Жизнь в квартире номер 13 бурлила. Соседки склочничали на кухне под визгливое стенанье крана, моя бывшая нянька Маня стирала по субботам в корыте кучи белья, Мария Соломонна пекла манные оладьи, огромный Яков Денисыч строгал дощечку, дядя Лозик чинил трофейный мотоцикл, а я влезала в его упругое кожаное седло и хваталась за руль, изображая отчаянного мотоциклиста.

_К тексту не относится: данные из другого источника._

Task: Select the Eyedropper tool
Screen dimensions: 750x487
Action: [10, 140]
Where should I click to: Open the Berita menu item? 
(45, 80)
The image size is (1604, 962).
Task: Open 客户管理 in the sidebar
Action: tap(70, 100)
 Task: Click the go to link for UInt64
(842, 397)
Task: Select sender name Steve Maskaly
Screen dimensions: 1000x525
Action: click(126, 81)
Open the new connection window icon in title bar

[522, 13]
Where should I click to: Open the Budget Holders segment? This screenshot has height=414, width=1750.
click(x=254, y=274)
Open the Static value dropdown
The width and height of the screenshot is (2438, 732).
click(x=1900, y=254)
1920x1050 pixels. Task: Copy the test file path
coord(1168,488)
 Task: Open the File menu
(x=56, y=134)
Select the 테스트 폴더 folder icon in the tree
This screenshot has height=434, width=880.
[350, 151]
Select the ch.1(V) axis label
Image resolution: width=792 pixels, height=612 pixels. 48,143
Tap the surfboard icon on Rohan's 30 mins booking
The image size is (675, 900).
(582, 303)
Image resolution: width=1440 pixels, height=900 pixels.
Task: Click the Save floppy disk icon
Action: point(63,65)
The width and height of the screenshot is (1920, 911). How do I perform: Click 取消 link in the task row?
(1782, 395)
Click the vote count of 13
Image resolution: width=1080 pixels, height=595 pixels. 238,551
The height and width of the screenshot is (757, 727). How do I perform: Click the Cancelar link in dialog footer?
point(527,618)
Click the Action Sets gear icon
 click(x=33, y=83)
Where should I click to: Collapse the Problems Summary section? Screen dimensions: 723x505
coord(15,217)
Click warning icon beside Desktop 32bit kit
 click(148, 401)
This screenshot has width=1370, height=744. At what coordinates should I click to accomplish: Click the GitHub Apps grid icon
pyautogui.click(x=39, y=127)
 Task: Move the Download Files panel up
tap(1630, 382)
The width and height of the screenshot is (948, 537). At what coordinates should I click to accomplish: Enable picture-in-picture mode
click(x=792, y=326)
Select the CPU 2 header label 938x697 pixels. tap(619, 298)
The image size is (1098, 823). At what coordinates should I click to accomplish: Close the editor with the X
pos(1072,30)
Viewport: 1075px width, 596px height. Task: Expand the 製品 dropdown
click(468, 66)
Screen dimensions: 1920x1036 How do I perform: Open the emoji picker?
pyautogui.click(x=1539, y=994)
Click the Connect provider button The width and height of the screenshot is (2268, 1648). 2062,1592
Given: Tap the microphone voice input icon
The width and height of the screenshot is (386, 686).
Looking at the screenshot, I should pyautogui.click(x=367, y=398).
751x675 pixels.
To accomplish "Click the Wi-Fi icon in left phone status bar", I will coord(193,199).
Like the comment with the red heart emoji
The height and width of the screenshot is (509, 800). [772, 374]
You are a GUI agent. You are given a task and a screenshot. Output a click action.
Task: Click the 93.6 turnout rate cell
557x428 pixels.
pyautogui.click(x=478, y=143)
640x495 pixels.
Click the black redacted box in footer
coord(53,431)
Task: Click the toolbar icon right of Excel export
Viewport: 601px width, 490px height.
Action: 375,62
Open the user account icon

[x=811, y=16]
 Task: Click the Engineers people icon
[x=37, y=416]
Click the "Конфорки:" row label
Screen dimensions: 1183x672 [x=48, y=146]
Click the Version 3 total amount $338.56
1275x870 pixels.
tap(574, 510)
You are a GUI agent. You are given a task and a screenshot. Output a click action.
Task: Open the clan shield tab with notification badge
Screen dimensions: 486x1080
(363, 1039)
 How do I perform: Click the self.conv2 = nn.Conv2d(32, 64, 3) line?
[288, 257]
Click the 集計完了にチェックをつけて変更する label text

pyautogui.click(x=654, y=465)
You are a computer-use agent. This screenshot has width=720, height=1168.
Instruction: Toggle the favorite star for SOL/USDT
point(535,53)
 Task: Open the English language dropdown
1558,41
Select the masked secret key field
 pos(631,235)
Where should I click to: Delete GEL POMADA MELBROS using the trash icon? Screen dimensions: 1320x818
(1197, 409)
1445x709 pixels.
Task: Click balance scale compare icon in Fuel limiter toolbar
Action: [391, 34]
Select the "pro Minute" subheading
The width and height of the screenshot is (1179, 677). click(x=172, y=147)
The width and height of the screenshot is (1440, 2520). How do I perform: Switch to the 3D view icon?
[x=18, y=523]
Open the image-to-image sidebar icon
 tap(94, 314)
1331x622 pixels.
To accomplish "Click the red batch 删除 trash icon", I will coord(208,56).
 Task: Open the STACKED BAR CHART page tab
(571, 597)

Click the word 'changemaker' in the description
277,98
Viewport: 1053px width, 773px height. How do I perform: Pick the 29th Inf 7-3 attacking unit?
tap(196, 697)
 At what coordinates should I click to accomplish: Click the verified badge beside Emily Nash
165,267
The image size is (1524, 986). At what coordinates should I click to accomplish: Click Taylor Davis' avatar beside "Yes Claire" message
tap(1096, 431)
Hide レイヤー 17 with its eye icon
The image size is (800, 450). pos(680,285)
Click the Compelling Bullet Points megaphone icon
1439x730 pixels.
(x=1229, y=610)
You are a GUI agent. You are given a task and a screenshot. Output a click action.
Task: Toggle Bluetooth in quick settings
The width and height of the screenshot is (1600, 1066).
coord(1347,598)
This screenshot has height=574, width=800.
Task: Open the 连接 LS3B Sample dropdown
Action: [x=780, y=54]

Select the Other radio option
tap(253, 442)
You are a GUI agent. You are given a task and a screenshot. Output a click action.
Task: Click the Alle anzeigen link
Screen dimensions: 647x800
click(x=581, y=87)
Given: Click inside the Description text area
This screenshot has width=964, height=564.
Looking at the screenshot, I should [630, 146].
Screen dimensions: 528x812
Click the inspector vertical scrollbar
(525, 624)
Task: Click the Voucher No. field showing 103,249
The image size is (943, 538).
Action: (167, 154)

Мой отец умер в возрасте 76 лет. Пошел на работу, упал на улице, и чья-то прелая старуха долго свешивалась с балкона, вглядываясь в солидно одетого пожилого человека, валявшегося на тротуаре.

Мой отец был еще жив, спасти его можно было, но никому это не пришло в голову. Так лежал он совершенно один минут тридцать-сорок, и лишь потом в нем узнали мужа моей матери и послали за ней.